### Huge "choke" effect reported in soccer, part II

OK, someone was kind enough to send me a copy of one of the studies (gated link), the one that presents this result:

"... 86.6 percent for the first shooter, 81.7 for the second, 79.3 for the third and so on."

The authors looked at three tournaments: Copa America, the European Championship, and the World Cup. Strangely, or perhaps not so strangely (you guys can tell me what you think), the percentages varied quite a bit for the three tournaments:

82.7% Copa America (133 kicks)

84.6% European Championship (104 kicks)

71.2% World Cup (153 kicks)

The difference between the World Cup and European Championship is 3.8 standard deviations.

(Of the missed kicks, here are the percentage that were saves (as opposed to hitting the post, or shooting wide or high):

78.3% non-goal saves Copa America

57.9% non-goal saves European Championships

70.5% non-goal saves World Cup

But, as the authors point out, those differences aren't significant because of the small numbers of misses.)

So why is the percentage of goals so low in the World Cup? I'm not sure. The authors think it's pressure and psychology. They mention the possibility of better goaltending, but argue that the save percentages were "almost 10 percent higher" in the Copa America than the World Cup. But they weren't: those were the save percentages of non-goals. The true save percentages were

13.5% saves Copa America

08.9% saves European Championships

20.3% saves World Cup

It seems to me that better goaltending could still be part of the reason. If you think goaltending is a bigger factor than kicking -- the same way the starting pitcher is a bigger factor in a baseball game than the opposing hitters -- that theory makes a lot of sense.

-----

Anyway, moving on to the shooters. Here's the raw data for each of the shooting orders:

86.6% shooter 1

81.7% shooter 2

79.3% shooter 3

72.5% shooter 4

80.0% shooter 5

64.3% shooter 6+

(It should be noted that the "shooter 5" is subject to "bottom of the 9th" effects -- the team leading won't take its 5th shot if not necessary, so the fifth kick should be weighted more towards the first-kicking team. Not sure how big a deal that is, but there were only 55 kicks there out of 82 shootouts. The "shooter 4" had 80 kicks, and the "6+" was only 28 kicks.)

My first reaction is still: aren't teams just putting their best shooters first? The authors mention this theory, but then don't come back to it.

What they do instead is run a regression. They include tournament, positional role of the player (forwards should be better at scoring than defenders), and age of the player. They also include a dummy for playing time, in case the substitutes are less tired because they didn't play as much.

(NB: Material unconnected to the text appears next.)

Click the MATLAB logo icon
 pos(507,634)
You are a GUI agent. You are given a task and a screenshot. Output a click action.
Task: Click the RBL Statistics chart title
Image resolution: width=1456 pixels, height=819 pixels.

What are the results? Well, as you'd expect, young players score more than old players. Forwards score more than midfielders who score more than defenders. And playing time doesn't seem to matter much.

But what about shooting position? After the adjustments, does shooter 1 still score more often than shooter 4?

Shockingly, the authors don't tell us! They list the results for everything in the regression except shooting order. I can't figure out why they would choose to omit that one.

Nonetheless, they write,

" ... tournament and kick order were most strongly related to kick outcome .... there were especially marked differences ... between kicks #6-9 and kick #1 (p=.0002). All kicks except kick #4 were significantly different from kicks #6-9 in the analysis."

So the results appear to be roughly the same as above, even after adjusting for age and position and tournament.

Doesn't that still support the hypothesis that it's just skill? The authors make a good case for that:

" ... skilled players are probably picked for the first kick ... and less-skilled players are picked for the sixth kick and on, because the five most skilled players have already been used for kicks #1-5. Skilled players may have also been picked for kick #5, which would explain why these kicks, contrary to what would be expected from the trend of the other kicks, were more successful than kicks #3 and #4."

Sounds right to me. But, then, the authors make a last-ditch attempt to preserve their "choking under pressure" hypothesis:

"However, these confounding factors cannot explain the decline in success between kicks #2, #3, and #4. Thus, the hypothesis about the influence of kick importance is still plausible."

Er, *why* can't skill explain the decline from #2 to #4? And if skill is not a factor, and players choke under pressure, why is #5 so high?

This seems to be a case where the study couldn't be much more compatible with the obvious explanation, but the authors support the less-plausible hypothesis anyway.

-----

They also say:

"... coaches may be interested to know that forwards have a tendency to score more goals than defenders ... and younger players often score more than older players."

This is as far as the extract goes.